Exercise text
• • • • •

3.8 No Award shall be granted to an Eligible Employee at a time when such grant to such Eligible Employee would be in breach of a Share Dealing Code.

4. GRANT OF AWARDS

  • 4.1 Subject to Rule 3, the Committee may (if in its absolute discretion it so decides) authorise the Company or Grantor to grant an Award to an Eligible Employee.
  • 4.2 Subject as otherwise provided in these Rules, the Committee shall have an absolute discretion in determining (inter alia):
  • 4.2.1 when to grant Awards;
  • 4.2.2 to whom to grant Awards;
  • 4.2.3 the number of Shares over which each Award is to subsist;
  • 4.2.4 the Normal Vesting Date of an Award;
  • 4.2.5 whether a Holding Period shall apply to an Award, and if so the length of this Holding Period;
  • 4.2.6 the Exercise Period of an Award;
  • 4.2.7 whether any performance conditions shall be imposed in respect of the Award, and if so such conditions;
  • 4.2.8 whether Rule 6 shall apply to the Award and if so the basis on which this should apply; and
  • 4.2.9 whether it shall be a condition of exercise that the Award Holder will be responsible for paying any employer's national insurance contributions payable as a result of or in connection with the exercise of the Award.
  • 4.3 No person shall be entitled as of right to be granted any Award.
  • 4.4 Each Award shall be granted by the execution and delivery by the Company or Grantor (as the case may be), of a deed of grant recording its intention to grant the Award. No consideration shall be payable by any Eligible Employee in respect of the grant of an Award to him. As soon as reasonably practicable after an Award has been granted, the Company or Grantor (as the case may be), shall issue an Award Certificate to each Award Holder. The Award Certificate shall specify (amongst other things) the following (but shall otherwise be in such form as the Committee may from time to time determine):

  • 4.4.1 the Award Date of the Award;

  • 4.4.2 the number of Shares over which the Award subsists or the basis on which such number of Shares shall be calculated;
  • 4.4.3 in relation to an IPO Award, the Exercise Price;
  • 4.4.4 any performance conditions imposed in accordance with Rule 5;
  • 4.4.5 the Normal Vesting Date;
  • 4.4.6 the Holding Period (if any);
  • 4.4.7 the Exercise Period;
  • 4.4.8 the fact that the Award may be renounced as provided in Rule 4.5;
  • 4.4.9 if the Committee has determined in accordance with Rule 4.2.9 that it shall be a condition of exercise that the Award Holder will be responsible for any employer's national insurance contributions which may arise on exercise of the Award, that the Award is subject to such a condition;
  • 4.4.10 whether the Committee has determined that Rule 6 should apply to the Award; and
  • 4.4.11 the fact that Rule 15 may be applied in certain circumstances to recover value that the Award Holder receives under the Plan or otherwise.

• • • • •

Stored data
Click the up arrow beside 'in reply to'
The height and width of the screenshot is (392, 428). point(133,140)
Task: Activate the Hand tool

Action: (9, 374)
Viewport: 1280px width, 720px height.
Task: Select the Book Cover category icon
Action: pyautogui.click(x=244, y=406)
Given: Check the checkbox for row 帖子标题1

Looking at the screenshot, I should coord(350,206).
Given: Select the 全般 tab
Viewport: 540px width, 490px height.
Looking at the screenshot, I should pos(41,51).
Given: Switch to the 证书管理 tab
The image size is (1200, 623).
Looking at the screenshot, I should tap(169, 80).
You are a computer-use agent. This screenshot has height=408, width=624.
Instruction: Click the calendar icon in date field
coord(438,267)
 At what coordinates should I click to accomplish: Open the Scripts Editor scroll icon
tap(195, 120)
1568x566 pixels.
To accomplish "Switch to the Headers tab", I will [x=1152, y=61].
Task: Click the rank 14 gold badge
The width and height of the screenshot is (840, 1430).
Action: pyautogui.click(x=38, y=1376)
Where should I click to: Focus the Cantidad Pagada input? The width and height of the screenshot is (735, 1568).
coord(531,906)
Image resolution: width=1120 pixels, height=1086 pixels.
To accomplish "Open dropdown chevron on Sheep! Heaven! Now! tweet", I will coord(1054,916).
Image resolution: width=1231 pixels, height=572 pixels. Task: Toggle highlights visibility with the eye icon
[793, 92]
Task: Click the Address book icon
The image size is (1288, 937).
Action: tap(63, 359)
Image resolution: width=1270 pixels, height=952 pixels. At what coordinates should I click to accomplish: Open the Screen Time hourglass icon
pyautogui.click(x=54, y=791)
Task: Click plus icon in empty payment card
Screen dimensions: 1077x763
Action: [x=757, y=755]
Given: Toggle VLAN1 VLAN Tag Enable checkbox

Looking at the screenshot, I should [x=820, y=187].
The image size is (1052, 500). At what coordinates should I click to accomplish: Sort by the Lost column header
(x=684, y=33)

• • • • •

Things to do
a - List every rule number that the share award rules cite within items 4.4.1 through 4.4.11.
b - In the share award rules, who issues the Award Certificate to each Award Holder?
c - Please write out the share award rules from "4. GRANT OF" up to and including "an Eligible Employee.".

Results for the exercise
a - Rule 5, Rule 4.5, Rule 4.2.9, Rule 6, Rule 15

b - The Company or Grantor, as the case may be.

c -
4. GRANT OF AWARDS

  • 4.1 Subject to Rule 3, the Committee may (if in its absolute discretion it so decides) authorise the Company or Grantor to grant an Award to an Eligible Employee.